Split Everett council permits mayor to add homeless buffer zones


EVERETT — The mayor can now set more zones in Everett which outlaw laying or sleeping on the sidewalk.
Mayor Cassie Franklin says she’d do so sparingly, and only has one spot in mind at the moment. She didn’t share where publicly but called it a “highly problematic” area.
The zones are known as “no-sit/no-lie” zones which forbid sitting or laying down in public spaces.
The City Council voted 4-3 granting the mayor authority. The zones can be set in the two blocks surrounding an area where crime stats show a recurring problem with street-level nuisances, or in the two blocks surrounding a service provider. The zones especially affect unsheltered homeless people who might rest in public.
The city made a few late adjustments before council’s vote: In one, parks would not be automatic candidates for the zones. The law also added a minimum threshold of requiring six nuisance incidents over a six-month span to be a zone candidate.
A divide of voices tried to influence the decision: Humanitarians who called it cruel to use zones that govern which places homeless people can rest versus residents and businessowners fed up by the actions of a destructive and troublesome segment of homeless people who give the street population a bad name.
“‘All are welcome in Everett,’ except the houseless — shame on you,” resident Ed Glazer told city officials, referencing the city’s “One Everett” inclusivity campaign.
Social service providers who serve homeless individuals were just as split. Providers such as Penelope Protheroe of Angel Resource Connection and Lindsey Arrington of Hope Soliders, an addiction recovery and mental health service, said to set zones around social services to protect vulnerable people coming for help from being harmed by danger.
A third vector is a belief the “no-sit/no-lie” zones will ease residents’ opposition to homeless social services being sited nearby due to concern about these attracting congregations of homeless people. Residents living near social services say they observe open drug deals, loiterers around the social services and garbage left behind.
Council President Brenda Stonecipher said that without zones, the city could face public pressure against any future social services being established. Plans for a homeless shelter in the 4500 block of Rucker Avenue, which were withdrawn last month after public resistance, was a fresh memory.
Two camps split the City Council: Council members Ben Zarlingo, Judy Tuohy, Don Schwab and Stonecipher voted to authorize the mayor to set zones, with some saying the city needs the flexibility to set controls; council members Paula Rhyne, Mary Fosse and Liz Vogeli voted against.
A protest against more zones happened close to City Hall that evening; Vogeli spoke at that event.

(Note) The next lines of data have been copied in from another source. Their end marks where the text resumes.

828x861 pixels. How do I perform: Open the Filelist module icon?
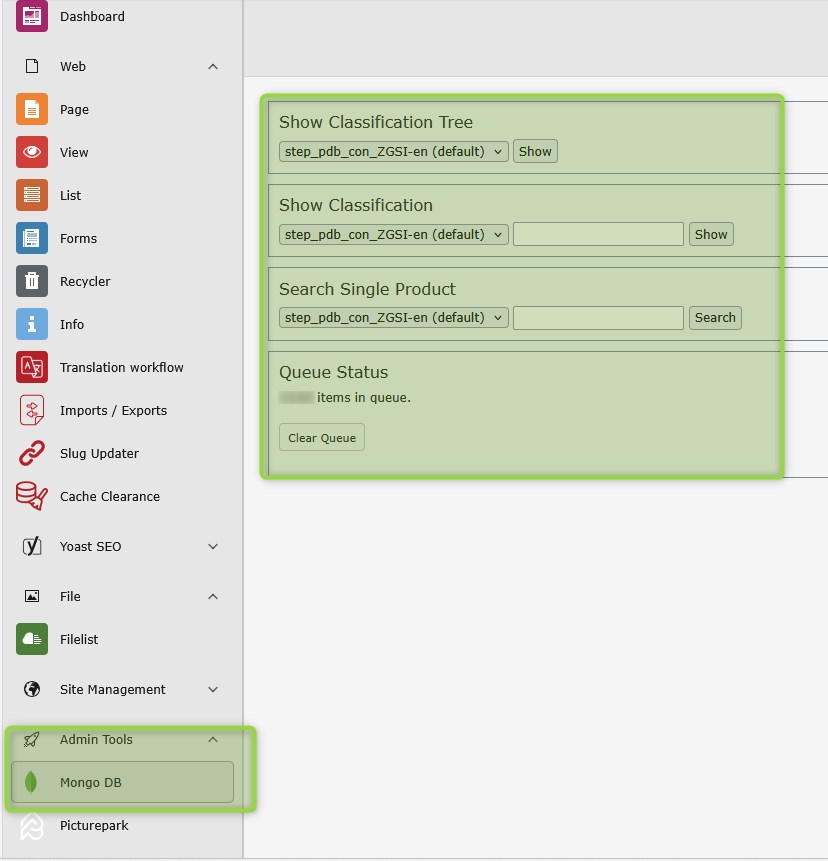coord(32,639)
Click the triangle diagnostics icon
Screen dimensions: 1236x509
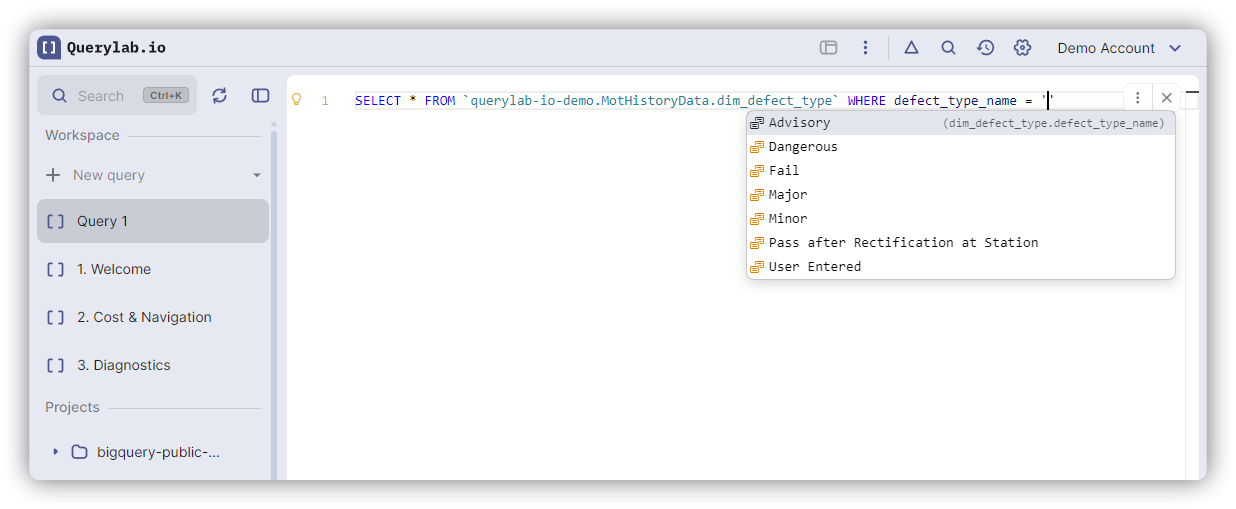pyautogui.click(x=911, y=47)
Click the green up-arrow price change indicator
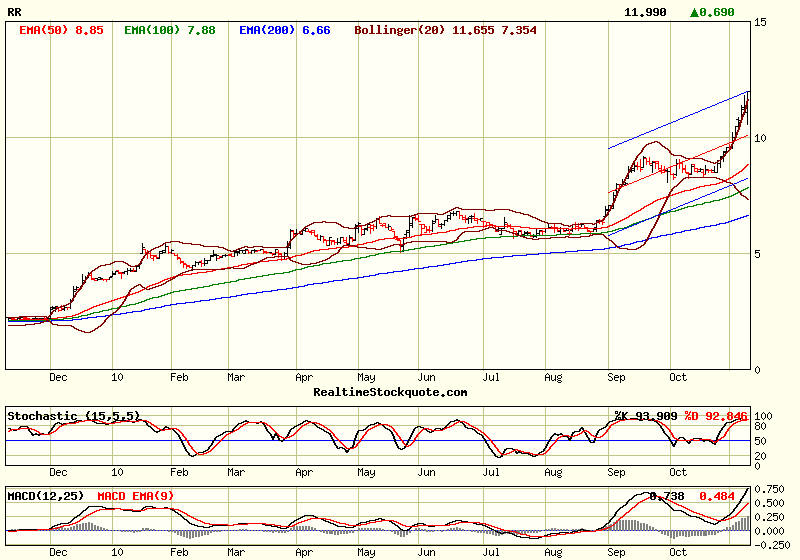 [695, 12]
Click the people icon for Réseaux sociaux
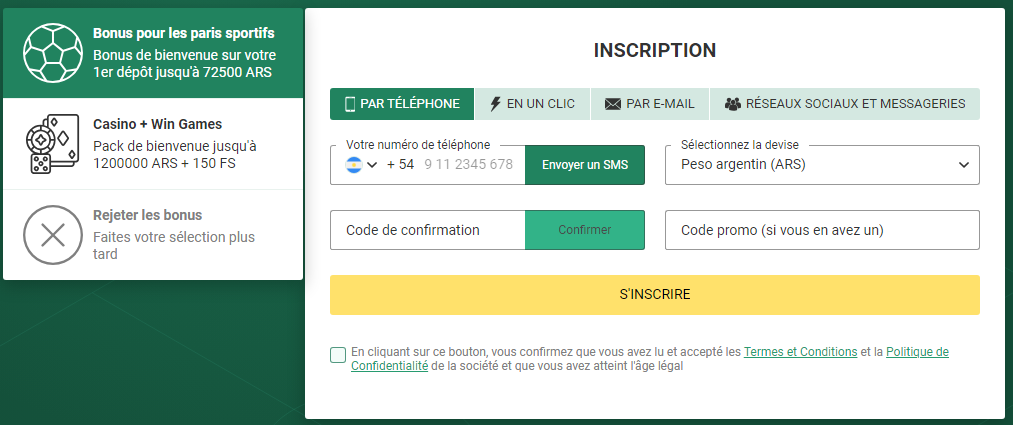Screen dimensions: 1013x425 pos(733,104)

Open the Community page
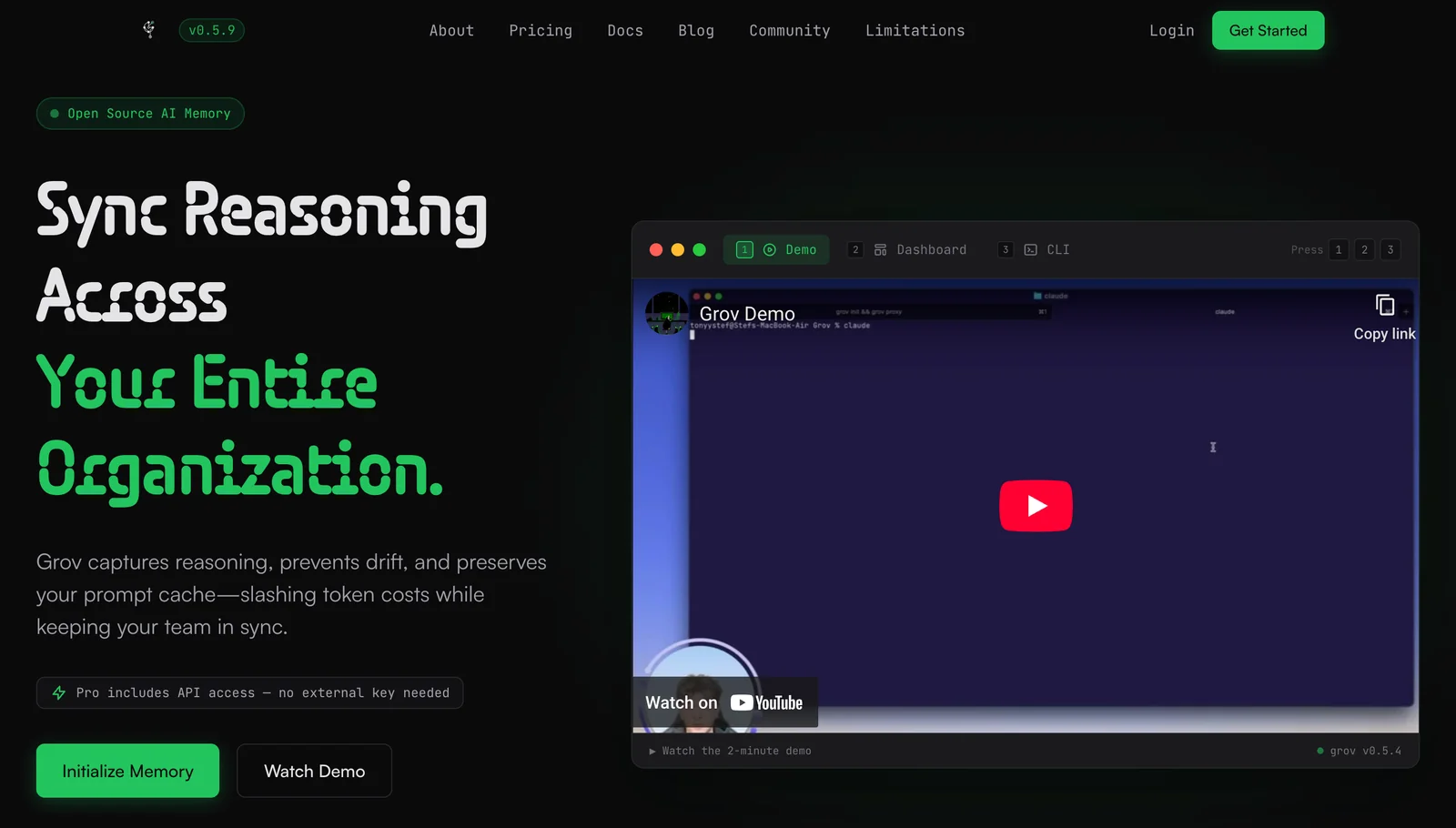789,31
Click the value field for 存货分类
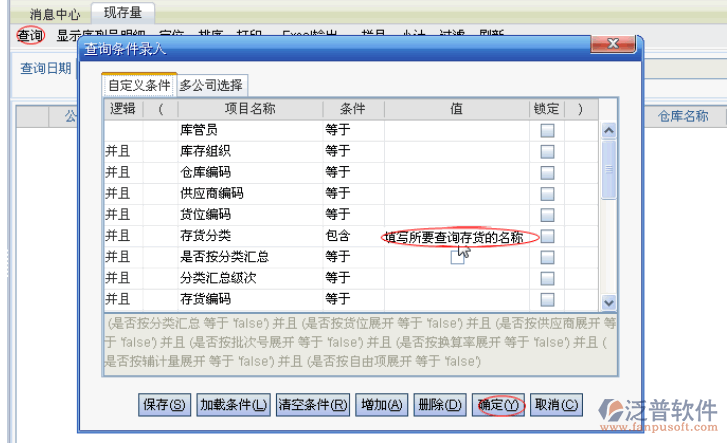The image size is (728, 443). click(x=456, y=237)
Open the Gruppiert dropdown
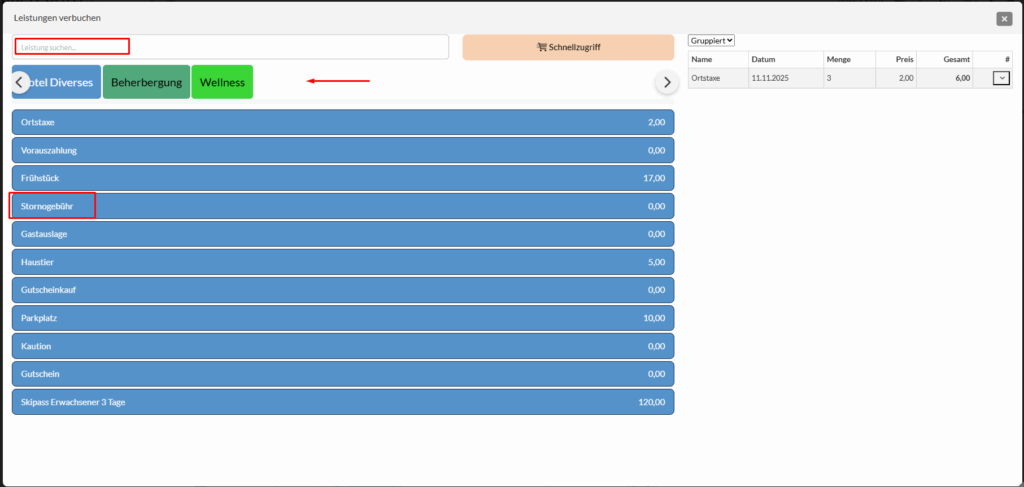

The city set a “no-sit/no-lie” area by Smith Avenue in 2021. There have not been any arrests related to that zone, community development director Julie Willie said.
An amendment setting an expiration date of Dec. 31, 2025 passed 5-2. Council would need to renew it to continue the authority. An amendment trying to delete a clause restricting Good Samaritans from providing goods or gifts in “no-sit/no-lie” zones was rejected 3-4.
City attorneys said Everett can set buffer zones against camping as long as it’s not a blanket zone across the city. An all-city blanket zone in Boise, Idaho got that city sued; the U.S. Supreme Court ruled that law’s penalties were unconstitutional. It ruled enforcing it was unconstitutional because when shelters get full, houseless residents have no real alternative except break the law by sleeping in a public space.